┌──

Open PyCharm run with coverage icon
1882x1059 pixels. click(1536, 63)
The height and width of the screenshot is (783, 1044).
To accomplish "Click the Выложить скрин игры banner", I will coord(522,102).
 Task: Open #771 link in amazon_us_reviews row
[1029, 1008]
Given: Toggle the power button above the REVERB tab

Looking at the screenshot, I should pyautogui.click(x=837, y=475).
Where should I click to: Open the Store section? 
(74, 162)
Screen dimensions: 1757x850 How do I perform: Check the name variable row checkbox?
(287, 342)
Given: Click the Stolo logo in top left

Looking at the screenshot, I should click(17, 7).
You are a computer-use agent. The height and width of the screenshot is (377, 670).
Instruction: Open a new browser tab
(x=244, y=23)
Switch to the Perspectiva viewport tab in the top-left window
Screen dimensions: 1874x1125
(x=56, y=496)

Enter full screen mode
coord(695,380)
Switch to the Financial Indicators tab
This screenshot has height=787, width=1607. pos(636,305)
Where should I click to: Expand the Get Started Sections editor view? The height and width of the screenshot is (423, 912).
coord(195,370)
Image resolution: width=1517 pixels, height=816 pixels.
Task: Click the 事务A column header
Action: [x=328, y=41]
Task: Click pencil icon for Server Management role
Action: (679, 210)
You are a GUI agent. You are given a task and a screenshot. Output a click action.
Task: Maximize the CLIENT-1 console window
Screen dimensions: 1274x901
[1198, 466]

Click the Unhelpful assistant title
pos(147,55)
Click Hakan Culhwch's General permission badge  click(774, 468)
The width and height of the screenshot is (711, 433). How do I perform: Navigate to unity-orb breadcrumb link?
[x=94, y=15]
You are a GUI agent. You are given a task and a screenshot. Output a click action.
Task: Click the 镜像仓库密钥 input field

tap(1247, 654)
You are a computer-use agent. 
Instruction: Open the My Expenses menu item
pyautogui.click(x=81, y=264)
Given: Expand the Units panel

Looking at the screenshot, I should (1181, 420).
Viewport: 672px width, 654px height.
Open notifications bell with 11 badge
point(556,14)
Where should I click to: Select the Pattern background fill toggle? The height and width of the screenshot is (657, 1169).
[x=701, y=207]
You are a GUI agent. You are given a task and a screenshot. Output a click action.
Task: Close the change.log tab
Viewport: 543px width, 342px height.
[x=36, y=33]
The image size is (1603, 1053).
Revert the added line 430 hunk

└──

Please return every line of the records above that contains the word "window".

SOLVED PROBLEM →
Switch to the Perspectiva viewport tab in the top-left window
Task: Maximize the CLIENT-1 console window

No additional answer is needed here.